Spain’s Sumar party is proposing increased oversight of mortgage lending, including potential advertising restrictions, as part of a broader effort to address housing affordability concerns. The initiative, led by Vice President Yolanda Díaz, aims to mitigate the impact of rising interest rates on homeowners and prospective buyers.
Díaz has proposed a 1,000-euro bonus for mortgage holders, funded by a tax on banking revenues, specifically targeting loans up to 250,000 euros with remaining terms of up to 10 years. The total cost of this measure is estimated at 1 billion euros, according to statements made in June 2023.
The proposal comes as the European Central Bank continues to raise interest rates, driving up the Euribor, a key benchmark for mortgage rates in Spain. Díaz has criticized the policy, arguing that a 300-euro increase in monthly mortgage payments is unsustainable for individuals earning 1,500 euros per month. She has called for immediate action to alleviate the financial strain on households.
Beyond the direct financial assistance, Sumar is advocating for the Bank of Spain to exert greater control over mortgage lending practices. This includes the possibility of prohibiting advertising for certain types of mortgages, a move intended to curb potentially risky lending behavior. The specifics of which mortgages would be subject to advertising restrictions have not been detailed.

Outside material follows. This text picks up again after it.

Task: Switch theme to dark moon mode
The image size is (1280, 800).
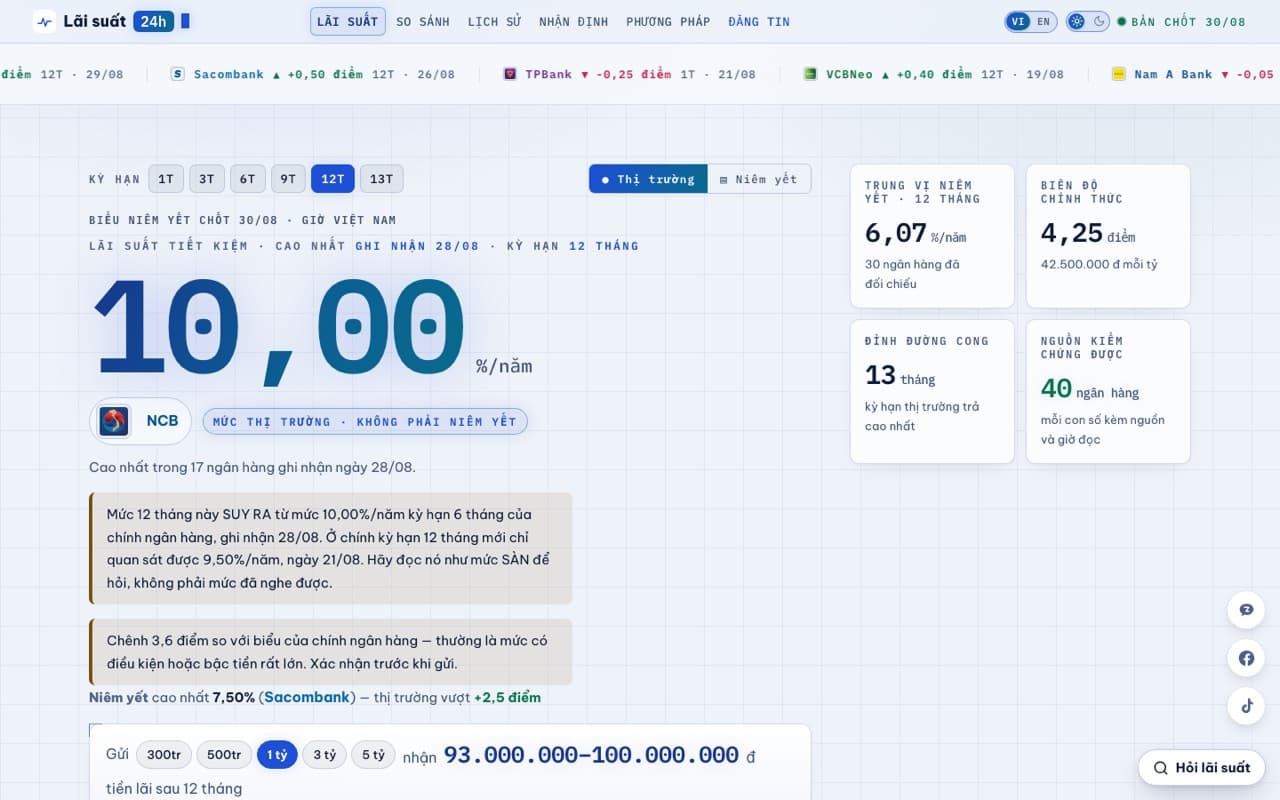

The proposed bonus is intended as a “compensatory” measure, Díaz stated, acknowledging the difficulties faced by families struggling with increased housing costs. The funding mechanism, a continuation of a temporary tax on banking profits, is presented as a viable source of revenue for the program.
According to data cited in reports from June 2023, approximately 59% of mortgages in Spain are variable-rate loans, meaning around 1.95 million homeowners are directly affected by the rising Euribor. The effectiveness of the 1,000-euro bonus in addressing the financial pressures faced by this group remains a point of discussion.
The initiative also includes proposals for labor rights reforms, such as reducing the standard workweek to 40 hours and strengthening protections for interns. Díaz recently secured approval for a statute regulating internships, warning that opposition to such measures would be viewed as contributing to job insecurity.
The Spanish government has not yet responded to the specific proposals regarding increased Bank of Spain oversight of mortgage lending or potential advertising restrictions. The debate over housing affordability and the appropriate policy responses is ongoing.